Rêver l’Amérique
Après les contrées montagneuses de l’Idaho, à la fin de la guerre de Sécession, l’illustrateur de Promise nous transporte dans le New York de la grande dépression, avec le premier volet de Giant.
Avec cet excellent nouveau diptyque – dont l’ultime chapitre paraîtra à l’hiver 2018 –, Mikaël joint les rangs des ambassadeurs de la bande dessinée québécoise sur le vieux continent, aux côtés de Jacques Lamontagne (Shelton & Felter Tome 1), Julie Rocheleu (Betty Boop), Djief Bergeron Les liaisons dangereuses tome 1), Tristan Roulot et Patrick Henaff (Hedge Fund Tome 4) et Jean-Louis Tripp (Extase), dont les travaux embelliront cette copieuse rentrée automnale.
Lunch atop a Skyscraper
Fasciné par New York depuis sa tendre enfance, l’artiste originaire de France cherchait depuis un moment le bon angle afin d’y camper l’action d’un éventuel récit. En 2011, il tombe sur la célèbre photo Lunch atop a Skyscraper. Prise en 1932 par un photographe à ce jour inconnu, on y voit onze ouvriers prenant le petit déjeuner assis sur une poutre à 240 m au-dessus du sol. « Du 69e étage où les hommes se trouvaient, j’ai lentement tiré le fil afin d’en arriver à jeter les fondations de l’histoire de Giant, explique l’artiste joint par téléphone. J’ai découvert que les années 1930 étaient propices à aborder des thèmes contemporains, dont l’instabilité économique, l’immigration. Ayant moi-même migré au Québec, j’avais besoin d’aborder cette question. »

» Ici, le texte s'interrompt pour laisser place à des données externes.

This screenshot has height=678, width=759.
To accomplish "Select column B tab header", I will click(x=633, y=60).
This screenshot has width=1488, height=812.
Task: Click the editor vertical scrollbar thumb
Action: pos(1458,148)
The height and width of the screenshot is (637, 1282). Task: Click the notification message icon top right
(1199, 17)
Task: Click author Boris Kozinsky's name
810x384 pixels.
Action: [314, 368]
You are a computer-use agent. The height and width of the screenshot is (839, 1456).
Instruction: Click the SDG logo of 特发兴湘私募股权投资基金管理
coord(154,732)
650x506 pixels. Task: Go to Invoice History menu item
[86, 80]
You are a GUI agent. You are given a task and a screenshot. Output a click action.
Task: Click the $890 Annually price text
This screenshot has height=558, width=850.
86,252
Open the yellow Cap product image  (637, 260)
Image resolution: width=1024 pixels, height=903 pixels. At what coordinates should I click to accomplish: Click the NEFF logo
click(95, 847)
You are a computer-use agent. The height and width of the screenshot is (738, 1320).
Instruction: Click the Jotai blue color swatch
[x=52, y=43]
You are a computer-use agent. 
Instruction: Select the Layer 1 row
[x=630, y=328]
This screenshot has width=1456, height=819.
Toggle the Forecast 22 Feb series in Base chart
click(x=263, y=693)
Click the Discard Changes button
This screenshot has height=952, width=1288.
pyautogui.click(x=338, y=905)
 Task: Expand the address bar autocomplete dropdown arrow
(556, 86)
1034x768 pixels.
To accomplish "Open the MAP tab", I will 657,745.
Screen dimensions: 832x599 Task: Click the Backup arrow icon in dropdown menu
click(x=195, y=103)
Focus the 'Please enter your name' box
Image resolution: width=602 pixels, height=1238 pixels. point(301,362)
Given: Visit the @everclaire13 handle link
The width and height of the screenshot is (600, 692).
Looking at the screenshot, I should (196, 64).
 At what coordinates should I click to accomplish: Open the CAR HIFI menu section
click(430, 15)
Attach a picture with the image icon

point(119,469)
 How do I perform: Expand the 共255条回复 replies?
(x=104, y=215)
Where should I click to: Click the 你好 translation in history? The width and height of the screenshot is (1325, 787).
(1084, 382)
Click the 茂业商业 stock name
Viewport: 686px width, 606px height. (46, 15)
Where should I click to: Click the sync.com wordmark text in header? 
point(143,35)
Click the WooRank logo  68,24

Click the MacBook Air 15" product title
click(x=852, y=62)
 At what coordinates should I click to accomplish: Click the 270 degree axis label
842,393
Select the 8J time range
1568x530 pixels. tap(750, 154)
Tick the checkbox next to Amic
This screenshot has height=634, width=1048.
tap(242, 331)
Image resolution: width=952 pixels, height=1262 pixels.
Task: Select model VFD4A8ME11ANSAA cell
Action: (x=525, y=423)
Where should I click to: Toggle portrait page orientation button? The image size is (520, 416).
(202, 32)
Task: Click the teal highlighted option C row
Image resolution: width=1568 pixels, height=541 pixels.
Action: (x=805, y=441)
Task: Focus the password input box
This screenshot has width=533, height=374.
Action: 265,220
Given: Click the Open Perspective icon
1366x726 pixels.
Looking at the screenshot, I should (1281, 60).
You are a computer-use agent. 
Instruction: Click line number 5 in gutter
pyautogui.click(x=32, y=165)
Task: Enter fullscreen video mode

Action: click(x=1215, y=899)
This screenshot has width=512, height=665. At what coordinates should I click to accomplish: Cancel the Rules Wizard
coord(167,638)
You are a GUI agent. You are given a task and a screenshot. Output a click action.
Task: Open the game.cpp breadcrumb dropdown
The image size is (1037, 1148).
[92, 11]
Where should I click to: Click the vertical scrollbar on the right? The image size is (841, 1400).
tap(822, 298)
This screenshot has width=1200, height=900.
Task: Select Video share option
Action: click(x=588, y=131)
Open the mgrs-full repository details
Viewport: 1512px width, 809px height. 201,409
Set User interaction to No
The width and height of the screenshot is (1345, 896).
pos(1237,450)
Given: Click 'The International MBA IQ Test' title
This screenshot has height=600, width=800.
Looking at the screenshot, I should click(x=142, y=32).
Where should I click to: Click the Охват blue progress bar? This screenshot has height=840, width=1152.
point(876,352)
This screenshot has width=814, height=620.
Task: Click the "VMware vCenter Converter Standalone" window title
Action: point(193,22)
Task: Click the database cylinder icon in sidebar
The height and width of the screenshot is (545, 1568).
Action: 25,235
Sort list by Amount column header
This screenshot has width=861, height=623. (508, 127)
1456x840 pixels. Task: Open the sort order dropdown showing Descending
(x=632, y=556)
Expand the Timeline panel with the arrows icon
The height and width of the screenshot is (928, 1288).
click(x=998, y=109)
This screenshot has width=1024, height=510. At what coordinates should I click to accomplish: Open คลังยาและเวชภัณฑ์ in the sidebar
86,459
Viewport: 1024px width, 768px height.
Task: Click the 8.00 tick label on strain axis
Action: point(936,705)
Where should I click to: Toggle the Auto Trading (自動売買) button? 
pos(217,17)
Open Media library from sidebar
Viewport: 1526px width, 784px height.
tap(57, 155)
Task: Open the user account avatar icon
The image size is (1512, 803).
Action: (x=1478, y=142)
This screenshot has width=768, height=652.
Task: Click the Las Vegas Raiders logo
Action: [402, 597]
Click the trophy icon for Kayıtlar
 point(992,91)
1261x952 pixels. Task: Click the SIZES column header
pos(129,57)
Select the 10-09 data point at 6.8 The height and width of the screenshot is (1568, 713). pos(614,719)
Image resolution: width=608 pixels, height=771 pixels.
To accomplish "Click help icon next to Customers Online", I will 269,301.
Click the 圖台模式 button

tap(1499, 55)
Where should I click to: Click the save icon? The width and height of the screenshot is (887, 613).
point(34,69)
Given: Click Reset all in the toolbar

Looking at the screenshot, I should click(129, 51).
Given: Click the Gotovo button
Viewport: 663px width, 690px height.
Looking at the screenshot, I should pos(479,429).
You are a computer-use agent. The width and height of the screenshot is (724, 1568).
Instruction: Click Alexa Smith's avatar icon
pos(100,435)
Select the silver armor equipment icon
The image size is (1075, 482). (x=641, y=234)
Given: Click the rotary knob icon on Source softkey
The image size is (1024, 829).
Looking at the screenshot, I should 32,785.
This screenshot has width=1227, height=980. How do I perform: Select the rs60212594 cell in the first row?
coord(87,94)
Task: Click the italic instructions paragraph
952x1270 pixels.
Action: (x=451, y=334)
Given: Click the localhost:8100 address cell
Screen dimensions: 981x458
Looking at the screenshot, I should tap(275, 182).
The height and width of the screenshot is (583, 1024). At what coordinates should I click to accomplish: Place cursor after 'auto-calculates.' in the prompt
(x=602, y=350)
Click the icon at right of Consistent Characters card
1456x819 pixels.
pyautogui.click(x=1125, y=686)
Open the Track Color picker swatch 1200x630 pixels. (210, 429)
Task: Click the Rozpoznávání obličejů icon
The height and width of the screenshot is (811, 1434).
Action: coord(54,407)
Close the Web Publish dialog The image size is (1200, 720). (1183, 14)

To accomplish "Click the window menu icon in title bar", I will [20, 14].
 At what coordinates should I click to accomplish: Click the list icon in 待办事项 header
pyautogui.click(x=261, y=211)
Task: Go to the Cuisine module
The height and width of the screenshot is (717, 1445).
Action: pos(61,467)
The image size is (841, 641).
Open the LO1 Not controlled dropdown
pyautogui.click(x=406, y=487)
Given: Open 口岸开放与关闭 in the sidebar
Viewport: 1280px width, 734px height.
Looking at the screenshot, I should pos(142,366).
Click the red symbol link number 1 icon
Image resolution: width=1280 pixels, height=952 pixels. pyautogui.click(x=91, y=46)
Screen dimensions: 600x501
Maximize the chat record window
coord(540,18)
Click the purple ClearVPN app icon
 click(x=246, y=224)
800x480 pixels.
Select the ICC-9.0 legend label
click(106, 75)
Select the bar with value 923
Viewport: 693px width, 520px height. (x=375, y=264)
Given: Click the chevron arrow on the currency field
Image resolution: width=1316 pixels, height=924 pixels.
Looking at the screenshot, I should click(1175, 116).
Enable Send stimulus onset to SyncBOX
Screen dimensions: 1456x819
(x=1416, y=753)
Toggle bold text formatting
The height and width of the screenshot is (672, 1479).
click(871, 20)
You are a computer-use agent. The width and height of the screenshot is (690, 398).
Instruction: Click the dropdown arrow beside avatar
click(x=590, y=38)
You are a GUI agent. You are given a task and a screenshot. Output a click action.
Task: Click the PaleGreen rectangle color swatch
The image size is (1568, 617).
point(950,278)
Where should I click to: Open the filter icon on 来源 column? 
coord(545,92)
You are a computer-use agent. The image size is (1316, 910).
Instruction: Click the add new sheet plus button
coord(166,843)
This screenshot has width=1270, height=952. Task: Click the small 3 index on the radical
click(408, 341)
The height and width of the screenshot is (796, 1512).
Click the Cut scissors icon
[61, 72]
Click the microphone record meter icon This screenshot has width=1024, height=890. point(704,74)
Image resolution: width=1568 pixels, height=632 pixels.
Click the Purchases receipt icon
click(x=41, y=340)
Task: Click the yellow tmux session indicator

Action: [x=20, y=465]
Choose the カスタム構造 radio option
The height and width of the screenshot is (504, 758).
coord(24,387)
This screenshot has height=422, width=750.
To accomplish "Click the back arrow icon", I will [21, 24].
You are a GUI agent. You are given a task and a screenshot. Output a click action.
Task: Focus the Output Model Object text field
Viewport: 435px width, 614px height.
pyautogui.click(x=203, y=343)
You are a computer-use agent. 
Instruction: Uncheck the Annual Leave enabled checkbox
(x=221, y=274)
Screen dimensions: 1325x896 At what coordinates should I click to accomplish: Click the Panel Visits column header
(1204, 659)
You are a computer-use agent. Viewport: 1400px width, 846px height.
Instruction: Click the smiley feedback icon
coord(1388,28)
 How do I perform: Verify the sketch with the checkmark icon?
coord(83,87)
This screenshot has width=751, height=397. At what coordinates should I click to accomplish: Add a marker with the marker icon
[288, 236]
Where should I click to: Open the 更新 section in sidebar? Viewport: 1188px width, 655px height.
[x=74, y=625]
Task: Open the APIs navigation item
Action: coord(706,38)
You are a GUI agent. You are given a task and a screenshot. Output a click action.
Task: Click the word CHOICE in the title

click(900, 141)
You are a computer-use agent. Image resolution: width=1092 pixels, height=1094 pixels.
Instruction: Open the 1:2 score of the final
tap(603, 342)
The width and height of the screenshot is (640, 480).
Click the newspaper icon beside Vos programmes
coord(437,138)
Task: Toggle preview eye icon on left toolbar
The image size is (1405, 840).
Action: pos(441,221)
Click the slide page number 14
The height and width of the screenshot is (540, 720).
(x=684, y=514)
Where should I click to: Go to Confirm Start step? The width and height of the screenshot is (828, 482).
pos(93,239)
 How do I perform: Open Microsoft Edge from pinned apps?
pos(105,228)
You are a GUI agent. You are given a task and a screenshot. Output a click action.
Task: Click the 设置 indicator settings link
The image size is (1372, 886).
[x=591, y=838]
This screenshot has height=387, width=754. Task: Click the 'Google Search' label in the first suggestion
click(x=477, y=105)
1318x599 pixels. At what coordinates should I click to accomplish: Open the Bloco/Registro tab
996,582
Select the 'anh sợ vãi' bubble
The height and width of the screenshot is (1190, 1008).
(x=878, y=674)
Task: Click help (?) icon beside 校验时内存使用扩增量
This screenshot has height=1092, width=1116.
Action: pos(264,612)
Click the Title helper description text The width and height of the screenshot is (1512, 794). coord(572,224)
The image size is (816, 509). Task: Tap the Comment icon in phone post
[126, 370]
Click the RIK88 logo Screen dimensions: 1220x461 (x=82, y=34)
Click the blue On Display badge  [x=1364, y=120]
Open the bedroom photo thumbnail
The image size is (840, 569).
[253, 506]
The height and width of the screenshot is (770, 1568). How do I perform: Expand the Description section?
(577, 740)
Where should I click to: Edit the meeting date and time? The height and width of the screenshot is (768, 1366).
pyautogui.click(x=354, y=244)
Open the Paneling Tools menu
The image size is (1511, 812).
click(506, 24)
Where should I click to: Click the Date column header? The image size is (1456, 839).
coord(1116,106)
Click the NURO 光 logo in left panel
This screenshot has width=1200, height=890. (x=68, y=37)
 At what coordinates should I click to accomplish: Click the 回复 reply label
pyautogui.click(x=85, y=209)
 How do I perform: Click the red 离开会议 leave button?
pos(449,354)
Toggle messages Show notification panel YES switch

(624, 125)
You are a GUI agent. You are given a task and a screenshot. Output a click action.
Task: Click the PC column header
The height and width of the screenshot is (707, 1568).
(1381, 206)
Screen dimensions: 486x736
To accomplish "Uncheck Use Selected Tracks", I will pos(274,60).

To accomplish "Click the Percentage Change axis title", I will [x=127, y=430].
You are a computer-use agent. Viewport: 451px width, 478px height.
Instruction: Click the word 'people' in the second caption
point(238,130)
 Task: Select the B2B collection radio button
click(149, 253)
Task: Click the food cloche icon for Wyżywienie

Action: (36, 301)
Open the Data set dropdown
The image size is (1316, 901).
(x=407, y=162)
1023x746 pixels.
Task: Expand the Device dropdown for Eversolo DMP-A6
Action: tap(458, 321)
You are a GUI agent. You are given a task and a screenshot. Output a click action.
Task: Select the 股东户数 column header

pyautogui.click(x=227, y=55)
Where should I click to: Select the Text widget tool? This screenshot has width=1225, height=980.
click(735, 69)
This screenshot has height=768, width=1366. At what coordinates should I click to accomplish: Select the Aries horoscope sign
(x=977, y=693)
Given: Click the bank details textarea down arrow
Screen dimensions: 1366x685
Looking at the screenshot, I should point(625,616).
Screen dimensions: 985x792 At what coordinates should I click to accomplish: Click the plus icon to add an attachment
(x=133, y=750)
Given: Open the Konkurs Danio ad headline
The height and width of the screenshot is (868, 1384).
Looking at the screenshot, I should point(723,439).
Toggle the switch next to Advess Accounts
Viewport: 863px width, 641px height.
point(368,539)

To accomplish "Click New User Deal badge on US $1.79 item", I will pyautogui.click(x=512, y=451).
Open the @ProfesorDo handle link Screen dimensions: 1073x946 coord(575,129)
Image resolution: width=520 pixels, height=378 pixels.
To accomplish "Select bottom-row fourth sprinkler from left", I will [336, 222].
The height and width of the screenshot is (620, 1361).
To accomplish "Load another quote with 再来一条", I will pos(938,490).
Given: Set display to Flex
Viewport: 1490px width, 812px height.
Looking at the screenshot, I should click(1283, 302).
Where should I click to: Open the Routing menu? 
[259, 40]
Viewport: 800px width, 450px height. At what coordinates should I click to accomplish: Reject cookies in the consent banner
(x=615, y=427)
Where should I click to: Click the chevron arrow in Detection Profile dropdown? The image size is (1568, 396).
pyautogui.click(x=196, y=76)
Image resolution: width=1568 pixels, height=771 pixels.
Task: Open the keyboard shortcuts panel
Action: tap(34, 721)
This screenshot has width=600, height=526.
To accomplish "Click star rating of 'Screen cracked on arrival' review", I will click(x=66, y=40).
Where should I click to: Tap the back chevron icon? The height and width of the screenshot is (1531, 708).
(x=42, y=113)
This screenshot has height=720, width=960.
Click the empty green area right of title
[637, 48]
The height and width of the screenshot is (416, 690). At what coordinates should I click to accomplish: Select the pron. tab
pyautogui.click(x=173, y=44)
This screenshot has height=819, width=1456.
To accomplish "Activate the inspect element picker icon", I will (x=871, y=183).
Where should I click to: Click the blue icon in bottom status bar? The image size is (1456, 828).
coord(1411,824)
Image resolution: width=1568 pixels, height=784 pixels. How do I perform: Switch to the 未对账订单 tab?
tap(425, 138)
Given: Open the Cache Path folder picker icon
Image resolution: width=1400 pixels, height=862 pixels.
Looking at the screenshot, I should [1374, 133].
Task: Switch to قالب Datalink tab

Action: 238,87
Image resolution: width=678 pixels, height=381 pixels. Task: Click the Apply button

Giant raconte l’histoire de ces hommes venus des quatre coins de l’Europe qui, portés par la promesse d’un avenir meilleur, ont bâti la plus grande ville du continent. À l’ombre de ces géants d’acier s’y profile leur vie, dont celle du héros. Le taciturne poseur de rivets entretient une relation épistolaire avec la veuve d’un camarade mort en fonction, à qui il envoie de l’argent. Cette dernière ignore tout de la combine, croyant correspondre avec son époux.
Trilogie new-yorkaise
Au-delà des protagonistes, que l’auteur anime admirablement, la grosse pomme s’y révèle comme le personnage principal. Son trait vibrant, appuyé par un solide travail de documentation, lui octroie un supplément d’âme. « Je suis allé à la New York Public Library pour y faire mes recherches. J’ai même eu accès aux archives privées du Rockefeller Center, fermées au public », relate-t-il, avec une pointe d’excitation dans la voix. « J’en ai mangé de la référence photo ! »
Un peu à la manière du romancier Paul Auster, Mikaël compte livrer deux autres récits dont l’action sera campée à New York. « Le second volet se déroulera à la même époque, cette fois-ci avec des cireurs de chaussures. Bien qu’indépendantes les unes des autres, ces histoires permettront certains croisements de personnages. »
Loin du scintillant Broadway de Djief Bergeron – collègue de l’atelier Shop à bulles –, dont le second tome est paru l’an dernier aux éditions Soleil, Mikaël aborde la déconstruction du mythe américain avec un enthousiasme contagieux.